Un omaggio al cinema e alla vita, un groviglio inestricabile di comico e tragico. Disponibile in streaming su Fareastream. GUARDALO ORA »
di Emanuele Sacchi
È l'ultimo giorno di apertura per una sala cinematografica giapponese, che decide di chiudere con una maratona di proiezioni di film di guerra. La macchina del tempo, guidata da Fanta G, si reca qui per permettere ad alcuni spettatori di attraversare lo schermo e vivere le vicende narrate, legate ad alcuni momenti emblematici e tragici della storia del Giappone.
Prima di avvicinarsi a Labyrinth of Cinema occorre conoscerne anche marginalmente l'autore, regista tra i più eccentrici mai partoriti da un luogo ad alto tasso di eccentricità come il Giappone.
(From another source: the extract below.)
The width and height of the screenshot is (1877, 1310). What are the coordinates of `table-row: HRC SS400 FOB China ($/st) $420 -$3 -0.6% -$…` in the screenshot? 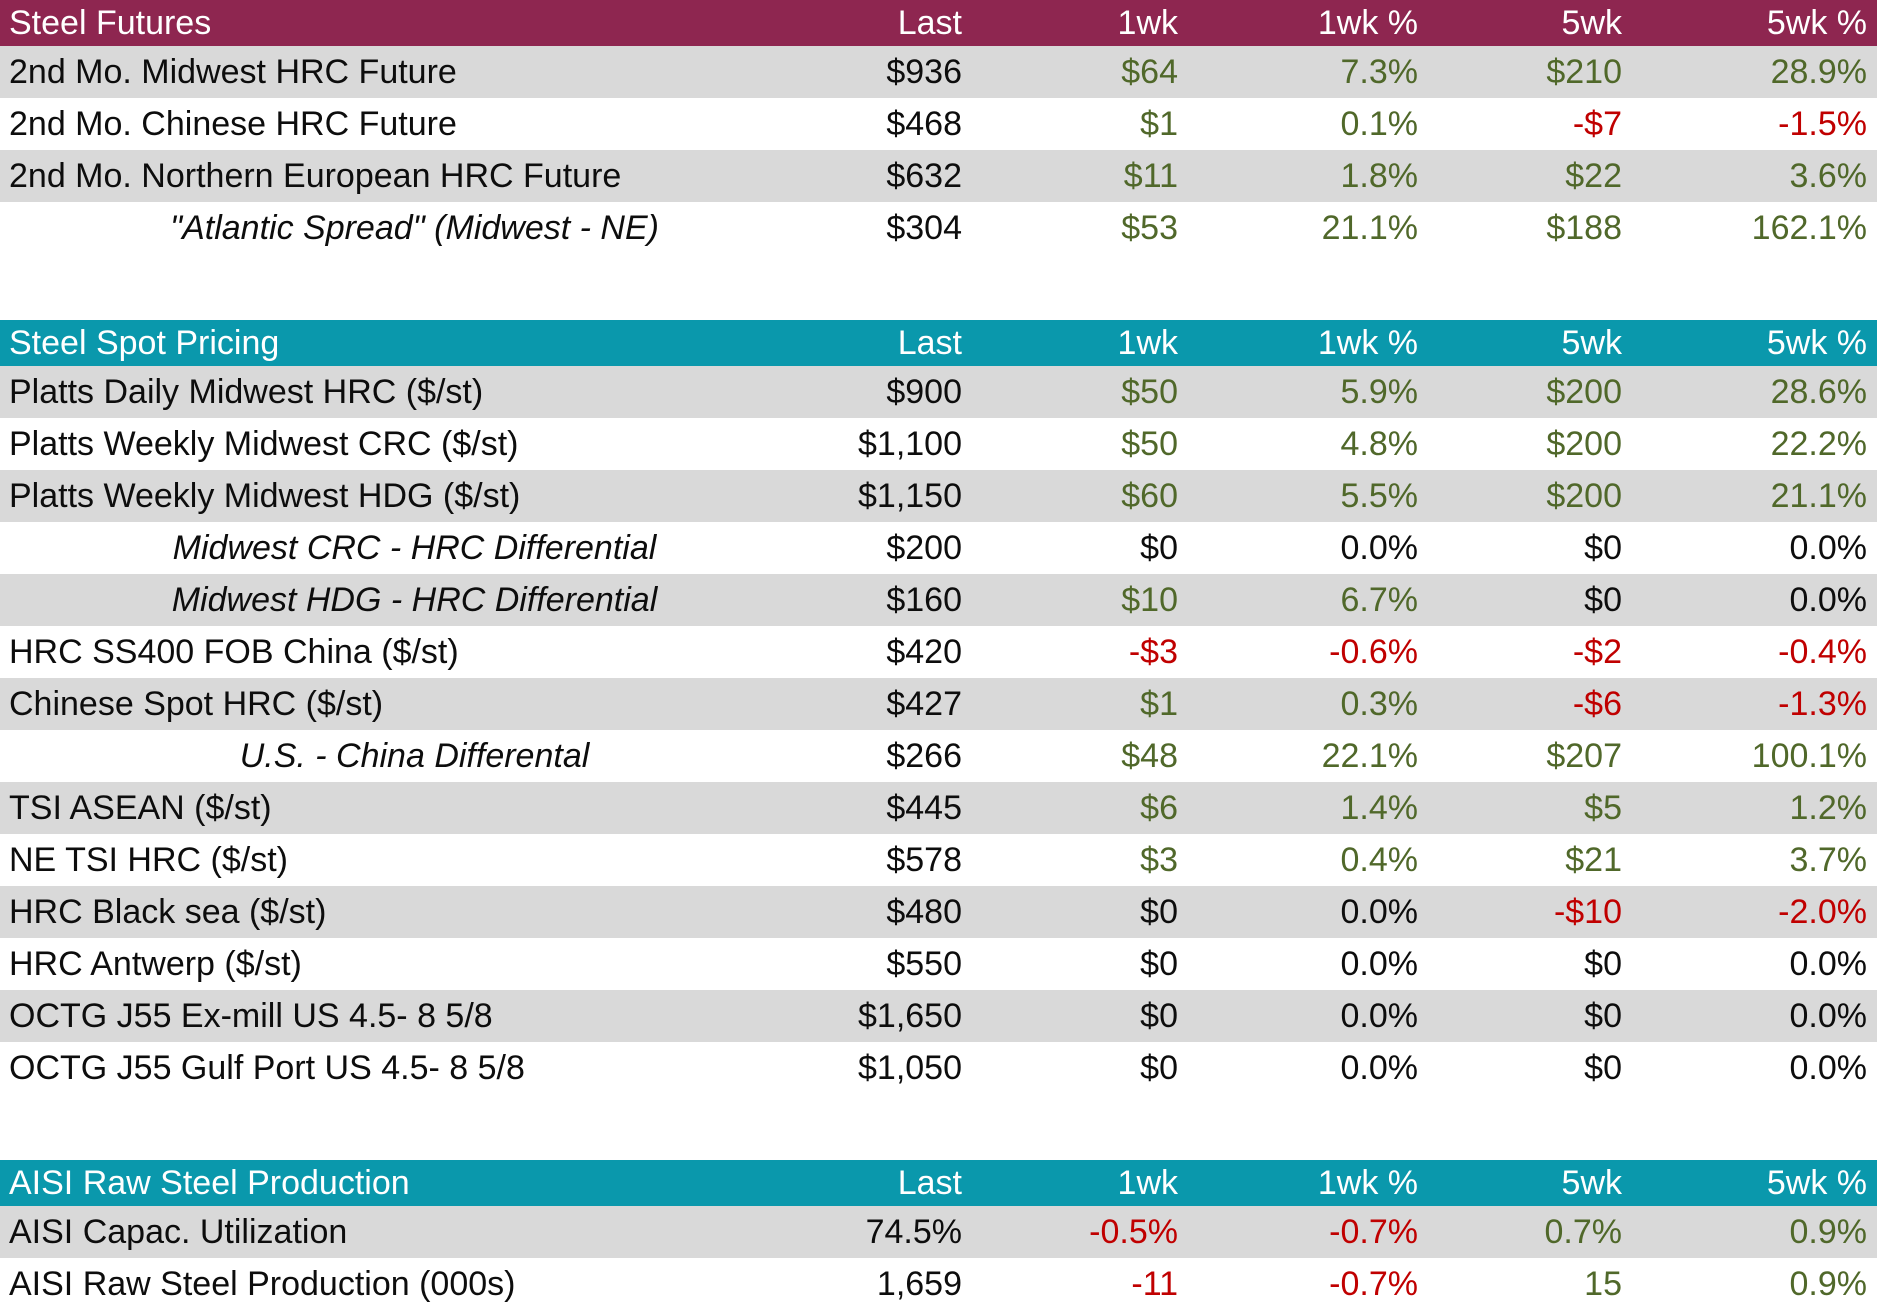 It's located at (938, 652).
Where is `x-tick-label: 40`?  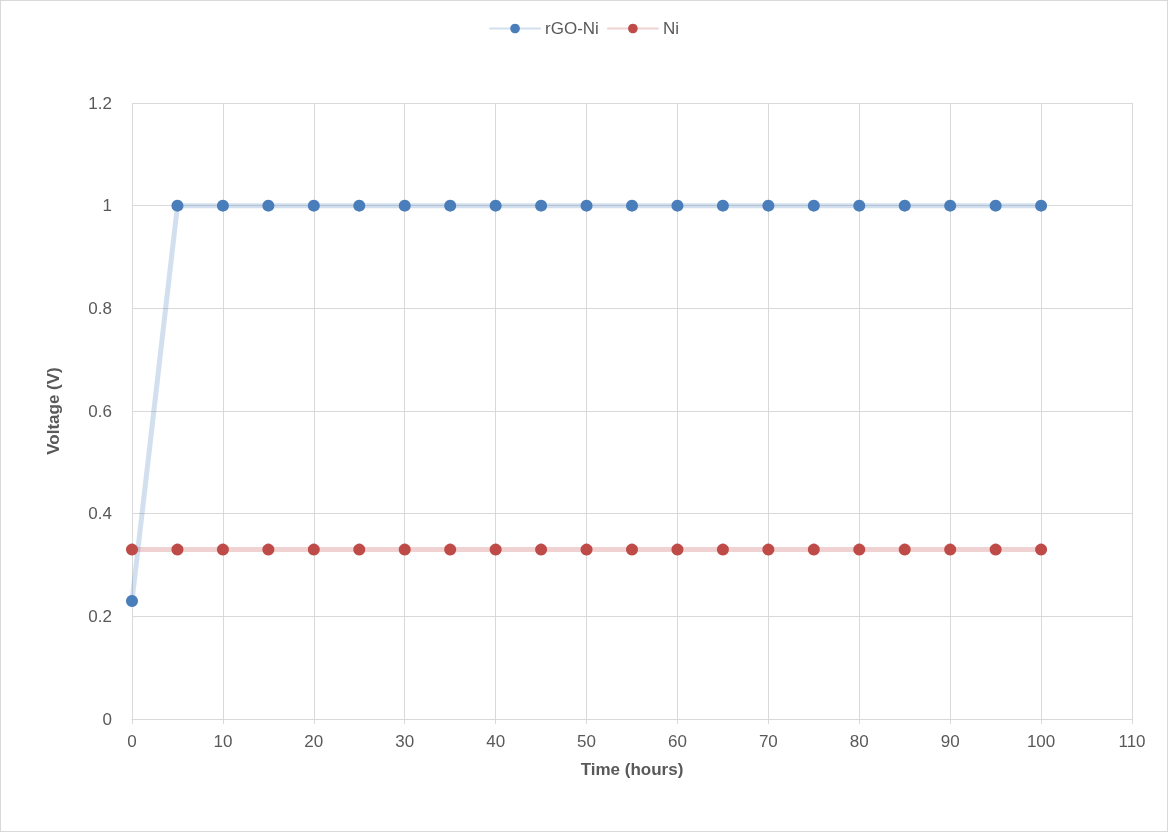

Anche perché Labyrinth, uscito postumo, rappresenta un testamento creativo, l’ultima opera di una carriera, girata da un regista già consapevole del fatto che molto probabilmente non ci sarebbe stato un seguito. Il nome del cineasta è Nobuhiko Obayashi, dai più associato a Hausu, delirante horror psichedelico anni ’70 diventato oggetto di culto imperituro.
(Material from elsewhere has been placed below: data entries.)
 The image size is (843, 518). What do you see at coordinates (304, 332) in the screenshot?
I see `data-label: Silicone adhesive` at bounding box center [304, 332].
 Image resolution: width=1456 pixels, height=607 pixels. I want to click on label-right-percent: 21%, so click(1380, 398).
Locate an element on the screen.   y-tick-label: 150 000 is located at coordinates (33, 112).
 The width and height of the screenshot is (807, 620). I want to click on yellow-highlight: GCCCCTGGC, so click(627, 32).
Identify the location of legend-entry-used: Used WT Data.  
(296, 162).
L’estetica fai-da-te tipica di Obayashi – in cui non solo si fa di necessità virtù, ma si supplisce a ogni mancanza di budget con ingenti dosi di folle e insensata creatività – ritorna, adattata all’era della computer grafica, in Labyrinth, con ardite sovrapposizioni tra realtà parallele, in un interscambio continuo tra le diverse scatole cinesi rappresentate da cinema e realtà (o erratiche e ingannevoli percezioni di ambedue).